**Collected data entries:**
────────────────────────────────────────

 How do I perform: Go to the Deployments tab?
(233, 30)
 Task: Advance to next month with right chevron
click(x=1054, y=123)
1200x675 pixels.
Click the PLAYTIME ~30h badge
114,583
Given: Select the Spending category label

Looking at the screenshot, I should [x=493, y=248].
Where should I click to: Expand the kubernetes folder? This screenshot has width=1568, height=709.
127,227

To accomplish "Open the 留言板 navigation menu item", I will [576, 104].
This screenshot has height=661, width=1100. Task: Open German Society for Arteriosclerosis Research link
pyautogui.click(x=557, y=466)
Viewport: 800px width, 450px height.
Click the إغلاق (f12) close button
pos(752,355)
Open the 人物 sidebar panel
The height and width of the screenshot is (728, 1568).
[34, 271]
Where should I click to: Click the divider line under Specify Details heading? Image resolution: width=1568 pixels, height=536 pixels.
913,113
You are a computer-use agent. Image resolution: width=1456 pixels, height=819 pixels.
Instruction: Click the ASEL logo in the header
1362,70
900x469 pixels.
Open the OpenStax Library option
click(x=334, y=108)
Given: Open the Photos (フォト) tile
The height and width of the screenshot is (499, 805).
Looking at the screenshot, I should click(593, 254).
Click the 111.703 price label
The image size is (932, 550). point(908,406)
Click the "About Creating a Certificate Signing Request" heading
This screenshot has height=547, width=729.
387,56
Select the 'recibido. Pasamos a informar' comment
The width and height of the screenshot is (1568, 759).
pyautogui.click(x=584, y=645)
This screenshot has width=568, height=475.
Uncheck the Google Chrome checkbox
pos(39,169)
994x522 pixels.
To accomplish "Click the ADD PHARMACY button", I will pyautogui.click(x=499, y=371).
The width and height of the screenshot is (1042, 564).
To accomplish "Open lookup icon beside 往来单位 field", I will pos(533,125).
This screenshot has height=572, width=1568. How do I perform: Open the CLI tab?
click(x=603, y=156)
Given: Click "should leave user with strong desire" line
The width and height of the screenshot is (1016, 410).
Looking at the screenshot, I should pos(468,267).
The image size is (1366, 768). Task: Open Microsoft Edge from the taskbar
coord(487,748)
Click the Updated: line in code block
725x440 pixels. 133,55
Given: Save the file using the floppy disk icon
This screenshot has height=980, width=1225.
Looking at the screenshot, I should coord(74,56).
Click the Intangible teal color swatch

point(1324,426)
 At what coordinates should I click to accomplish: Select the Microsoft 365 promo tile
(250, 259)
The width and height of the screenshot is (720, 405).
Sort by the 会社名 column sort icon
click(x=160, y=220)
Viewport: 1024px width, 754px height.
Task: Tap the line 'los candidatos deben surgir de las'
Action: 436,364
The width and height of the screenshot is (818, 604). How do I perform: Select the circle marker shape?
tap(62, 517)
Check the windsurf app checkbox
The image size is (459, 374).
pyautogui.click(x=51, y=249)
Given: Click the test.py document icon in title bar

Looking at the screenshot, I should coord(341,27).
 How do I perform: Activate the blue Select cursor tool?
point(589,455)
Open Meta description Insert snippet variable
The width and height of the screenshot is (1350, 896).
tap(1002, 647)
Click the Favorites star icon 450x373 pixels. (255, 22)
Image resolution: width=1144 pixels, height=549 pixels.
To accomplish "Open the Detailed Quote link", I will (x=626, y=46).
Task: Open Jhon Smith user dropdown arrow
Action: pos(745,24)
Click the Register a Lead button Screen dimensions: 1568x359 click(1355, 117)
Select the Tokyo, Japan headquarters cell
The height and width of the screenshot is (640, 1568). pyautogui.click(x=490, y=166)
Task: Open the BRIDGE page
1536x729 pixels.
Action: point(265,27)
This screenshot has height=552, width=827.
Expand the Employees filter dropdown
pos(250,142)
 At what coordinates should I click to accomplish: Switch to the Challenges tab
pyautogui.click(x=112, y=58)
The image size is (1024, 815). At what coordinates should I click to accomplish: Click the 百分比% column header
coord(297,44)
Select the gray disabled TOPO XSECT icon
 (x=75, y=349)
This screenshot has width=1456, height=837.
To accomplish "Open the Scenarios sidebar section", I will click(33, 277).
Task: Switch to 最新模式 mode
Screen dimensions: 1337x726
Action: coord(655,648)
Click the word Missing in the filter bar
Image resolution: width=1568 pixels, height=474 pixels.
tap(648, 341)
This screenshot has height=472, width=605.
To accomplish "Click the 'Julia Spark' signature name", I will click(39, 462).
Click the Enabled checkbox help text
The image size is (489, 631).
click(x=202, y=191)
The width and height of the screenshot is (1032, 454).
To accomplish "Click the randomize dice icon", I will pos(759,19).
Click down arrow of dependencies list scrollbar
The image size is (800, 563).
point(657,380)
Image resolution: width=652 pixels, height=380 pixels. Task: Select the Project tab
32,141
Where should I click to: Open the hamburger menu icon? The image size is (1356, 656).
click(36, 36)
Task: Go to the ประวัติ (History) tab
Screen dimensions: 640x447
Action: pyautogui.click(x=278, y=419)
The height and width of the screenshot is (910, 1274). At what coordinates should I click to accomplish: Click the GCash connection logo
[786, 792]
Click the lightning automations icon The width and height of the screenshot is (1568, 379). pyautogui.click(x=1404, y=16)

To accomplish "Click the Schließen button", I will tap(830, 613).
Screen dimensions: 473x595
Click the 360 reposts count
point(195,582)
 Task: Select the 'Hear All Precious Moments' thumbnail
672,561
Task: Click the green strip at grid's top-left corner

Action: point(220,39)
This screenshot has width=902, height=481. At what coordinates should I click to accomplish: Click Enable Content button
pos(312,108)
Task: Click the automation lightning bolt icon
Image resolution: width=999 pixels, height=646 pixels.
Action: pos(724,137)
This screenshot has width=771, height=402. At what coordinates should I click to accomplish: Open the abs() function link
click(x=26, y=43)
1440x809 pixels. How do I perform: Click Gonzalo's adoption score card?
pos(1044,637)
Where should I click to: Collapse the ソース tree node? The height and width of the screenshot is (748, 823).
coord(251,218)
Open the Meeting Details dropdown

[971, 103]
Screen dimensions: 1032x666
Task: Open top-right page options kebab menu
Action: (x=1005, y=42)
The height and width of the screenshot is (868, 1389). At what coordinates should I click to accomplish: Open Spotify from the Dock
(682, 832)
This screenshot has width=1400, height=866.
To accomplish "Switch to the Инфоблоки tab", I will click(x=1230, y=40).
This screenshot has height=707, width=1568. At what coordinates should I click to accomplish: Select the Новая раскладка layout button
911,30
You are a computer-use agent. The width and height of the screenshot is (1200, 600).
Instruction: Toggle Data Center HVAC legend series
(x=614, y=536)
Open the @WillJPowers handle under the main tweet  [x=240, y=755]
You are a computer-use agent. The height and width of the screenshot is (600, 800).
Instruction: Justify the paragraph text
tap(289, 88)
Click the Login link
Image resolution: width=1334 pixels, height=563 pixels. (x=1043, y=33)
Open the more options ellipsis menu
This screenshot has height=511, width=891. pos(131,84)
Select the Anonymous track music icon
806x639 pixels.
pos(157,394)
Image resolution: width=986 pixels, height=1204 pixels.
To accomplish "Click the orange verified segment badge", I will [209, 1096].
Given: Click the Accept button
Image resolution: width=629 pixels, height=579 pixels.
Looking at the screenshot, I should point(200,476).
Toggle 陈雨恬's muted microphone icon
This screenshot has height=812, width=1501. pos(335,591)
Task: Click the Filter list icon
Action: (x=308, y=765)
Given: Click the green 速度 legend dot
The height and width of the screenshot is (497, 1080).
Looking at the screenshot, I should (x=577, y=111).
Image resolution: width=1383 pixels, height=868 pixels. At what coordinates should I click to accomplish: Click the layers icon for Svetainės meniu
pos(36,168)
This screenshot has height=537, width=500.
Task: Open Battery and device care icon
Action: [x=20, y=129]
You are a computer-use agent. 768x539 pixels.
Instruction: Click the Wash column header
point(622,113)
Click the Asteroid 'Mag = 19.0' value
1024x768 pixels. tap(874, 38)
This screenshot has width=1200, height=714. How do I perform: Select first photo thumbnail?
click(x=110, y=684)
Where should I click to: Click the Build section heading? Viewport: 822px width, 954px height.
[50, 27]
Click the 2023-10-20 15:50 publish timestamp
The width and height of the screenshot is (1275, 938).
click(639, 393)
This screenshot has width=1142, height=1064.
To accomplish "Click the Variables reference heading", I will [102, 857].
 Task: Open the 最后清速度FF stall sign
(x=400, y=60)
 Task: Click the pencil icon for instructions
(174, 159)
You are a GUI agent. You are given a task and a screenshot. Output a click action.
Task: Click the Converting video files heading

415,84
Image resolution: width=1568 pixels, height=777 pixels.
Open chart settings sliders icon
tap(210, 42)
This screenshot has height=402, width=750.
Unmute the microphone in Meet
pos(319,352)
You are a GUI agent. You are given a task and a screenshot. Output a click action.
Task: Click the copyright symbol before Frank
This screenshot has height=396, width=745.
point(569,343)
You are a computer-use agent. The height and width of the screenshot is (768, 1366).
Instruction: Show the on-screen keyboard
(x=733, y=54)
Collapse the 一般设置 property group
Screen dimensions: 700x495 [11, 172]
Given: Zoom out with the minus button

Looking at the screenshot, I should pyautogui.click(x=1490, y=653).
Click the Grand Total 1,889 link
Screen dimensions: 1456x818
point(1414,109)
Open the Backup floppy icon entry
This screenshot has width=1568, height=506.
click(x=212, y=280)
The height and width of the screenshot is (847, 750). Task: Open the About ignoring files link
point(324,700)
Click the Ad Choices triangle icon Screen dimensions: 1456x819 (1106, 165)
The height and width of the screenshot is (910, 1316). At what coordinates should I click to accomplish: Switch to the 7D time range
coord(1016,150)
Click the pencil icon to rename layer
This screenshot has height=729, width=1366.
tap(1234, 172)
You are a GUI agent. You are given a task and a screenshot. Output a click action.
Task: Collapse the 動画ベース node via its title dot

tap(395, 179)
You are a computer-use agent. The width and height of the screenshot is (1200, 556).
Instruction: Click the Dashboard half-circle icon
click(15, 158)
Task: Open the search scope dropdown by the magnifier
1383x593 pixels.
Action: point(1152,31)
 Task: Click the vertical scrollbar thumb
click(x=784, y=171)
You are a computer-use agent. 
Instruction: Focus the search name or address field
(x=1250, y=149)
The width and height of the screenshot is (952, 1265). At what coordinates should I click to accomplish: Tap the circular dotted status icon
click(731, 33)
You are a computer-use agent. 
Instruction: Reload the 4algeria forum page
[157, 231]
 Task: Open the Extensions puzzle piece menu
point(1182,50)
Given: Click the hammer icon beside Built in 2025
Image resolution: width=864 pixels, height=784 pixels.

────────────────────────────────────────

**YOUR TASK:**
All lines from the opening of the records through the line where "leave user with" occurs are to be output verbatim. No other line belongs in the answer.

**TASK SOLUTION:**
 How do I perform: Go to the Deployments tab?
(233, 30)
 Task: Advance to next month with right chevron
click(x=1054, y=123)
1200x675 pixels.
Click the PLAYTIME ~30h badge
114,583
Given: Select the Spending category label

Looking at the screenshot, I should [x=493, y=248].
Where should I click to: Expand the kubernetes folder? This screenshot has width=1568, height=709.
127,227

To accomplish "Open the 留言板 navigation menu item", I will [576, 104].
This screenshot has height=661, width=1100. Task: Open German Society for Arteriosclerosis Research link
pyautogui.click(x=557, y=466)
Viewport: 800px width, 450px height.
Click the إغلاق (f12) close button
pos(752,355)
Open the 人物 sidebar panel
The height and width of the screenshot is (728, 1568).
[34, 271]
Where should I click to: Click the divider line under Specify Details heading? Image resolution: width=1568 pixels, height=536 pixels.
913,113
You are a computer-use agent. Image resolution: width=1456 pixels, height=819 pixels.
Instruction: Click the ASEL logo in the header
1362,70
900x469 pixels.
Open the OpenStax Library option
click(x=334, y=108)
Given: Open the Photos (フォト) tile
The height and width of the screenshot is (499, 805).
Looking at the screenshot, I should click(593, 254).
Click the 111.703 price label
The image size is (932, 550). point(908,406)
Click the "About Creating a Certificate Signing Request" heading
This screenshot has height=547, width=729.
387,56
Select the 'recibido. Pasamos a informar' comment
The width and height of the screenshot is (1568, 759).
pyautogui.click(x=584, y=645)
This screenshot has width=568, height=475.
Uncheck the Google Chrome checkbox
pos(39,169)
994x522 pixels.
To accomplish "Click the ADD PHARMACY button", I will pyautogui.click(x=499, y=371).
The width and height of the screenshot is (1042, 564).
To accomplish "Open lookup icon beside 往来单位 field", I will pos(533,125).
This screenshot has height=572, width=1568. How do I perform: Open the CLI tab?
click(x=603, y=156)
Given: Click "should leave user with strong desire" line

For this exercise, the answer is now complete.